Ginna and Dana are an older couple. She is a bit of a ditz (self-proclaimed) and he is a pragmatic activist. I enjoy their company a lot. She has missing email that I think was missing the last time I talked to her which was a few years ago. Uses Mac Mail to import her Gmail, has a lot of empty folders in both places. I had tried then to talk to her about recovering it via Time Machine (hopefully) but she hadn't done that and was back with the same question so I gave her the same answer.

Dana has duplicate photos everywhere and uses iCloud and Google Photos and wants to only pay for storage in one of them. It's no small thing to untangle, which service is sharing images to which other one.

I was fairly certain I knew what was going where, so Dana started deleting some "bear in my yard" videos (we all have them) from Google and then looking to see if they were still on his iPad (they were). Phew.

I ended the day talking to Caitlin from the VT Council on Aging about resources available for older folks who need help with technology.

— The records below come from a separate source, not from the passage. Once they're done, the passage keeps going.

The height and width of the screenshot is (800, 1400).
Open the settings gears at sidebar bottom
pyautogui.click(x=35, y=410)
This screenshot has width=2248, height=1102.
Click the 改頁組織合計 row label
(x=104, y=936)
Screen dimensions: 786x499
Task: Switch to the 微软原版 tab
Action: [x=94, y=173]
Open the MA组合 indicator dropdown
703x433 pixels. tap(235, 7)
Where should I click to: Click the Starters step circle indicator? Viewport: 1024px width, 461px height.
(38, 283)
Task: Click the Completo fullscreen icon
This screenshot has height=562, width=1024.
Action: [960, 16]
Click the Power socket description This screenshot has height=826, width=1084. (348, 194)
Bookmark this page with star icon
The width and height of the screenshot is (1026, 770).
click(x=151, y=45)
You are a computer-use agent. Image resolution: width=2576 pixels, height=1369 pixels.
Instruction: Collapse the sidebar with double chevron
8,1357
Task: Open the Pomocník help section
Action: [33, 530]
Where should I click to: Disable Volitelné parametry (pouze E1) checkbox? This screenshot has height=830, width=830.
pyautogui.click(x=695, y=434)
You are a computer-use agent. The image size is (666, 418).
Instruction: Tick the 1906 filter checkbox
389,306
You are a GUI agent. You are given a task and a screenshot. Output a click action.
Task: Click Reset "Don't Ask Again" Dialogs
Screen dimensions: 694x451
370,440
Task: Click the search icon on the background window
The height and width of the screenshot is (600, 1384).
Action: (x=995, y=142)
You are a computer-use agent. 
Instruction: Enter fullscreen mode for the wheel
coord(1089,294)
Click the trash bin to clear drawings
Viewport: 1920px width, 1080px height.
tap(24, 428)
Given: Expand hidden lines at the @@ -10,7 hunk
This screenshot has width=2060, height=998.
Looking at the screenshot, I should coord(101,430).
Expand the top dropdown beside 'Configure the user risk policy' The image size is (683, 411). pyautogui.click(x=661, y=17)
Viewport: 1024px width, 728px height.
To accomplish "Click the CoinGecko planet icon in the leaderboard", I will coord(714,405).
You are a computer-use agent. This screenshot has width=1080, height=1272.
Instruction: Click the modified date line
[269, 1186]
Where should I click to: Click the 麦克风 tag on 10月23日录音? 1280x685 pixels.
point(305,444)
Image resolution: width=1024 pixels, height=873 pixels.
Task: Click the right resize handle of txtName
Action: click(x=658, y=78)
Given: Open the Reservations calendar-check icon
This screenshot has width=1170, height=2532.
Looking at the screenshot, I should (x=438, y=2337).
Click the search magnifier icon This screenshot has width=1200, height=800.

They had a person in a job doing that, and they were really worried about future funding and wanted to see if partnerships could help fill gaps. I felt they might be able to and rattled off some good orgs to know about. Felt useful and like "Oh right, I've been in this scene for a LONG time now..."

Final thing, my friend Taran from high school now works in a tech co-op in the Bay Area and has been branching out and doing some tech help at SFPL recently.

We've been trading stories and he asked me what was in my gear bag. I thought it was a good opportunity to ask myself "yeah what IS in there?" Enjoy. Descriptions in alt text. EOM.

@jessamyn love that the bag is mesh. Mine is not. I have one of those key USBs too :) I think it has a bootable macOS on it (High Sierra?)
@jessamyn both lexar and sandisk sell dual flash drives now… usb-a on one end and usb-c on the other. really great for bridging between disparate systems.
@bruceoberg That sounds useful. I basically have one USB-A machine, one USB-C machine and one that still has a lightning charger.

@jessamyn

The paperclips are how I know you've had real world experience.

@jessamyn I am the Speaker To Tech for some elderly relatives and holy shit I have no idea how people expect tech-challenged folks to navigate through the world without having someone like me on tap.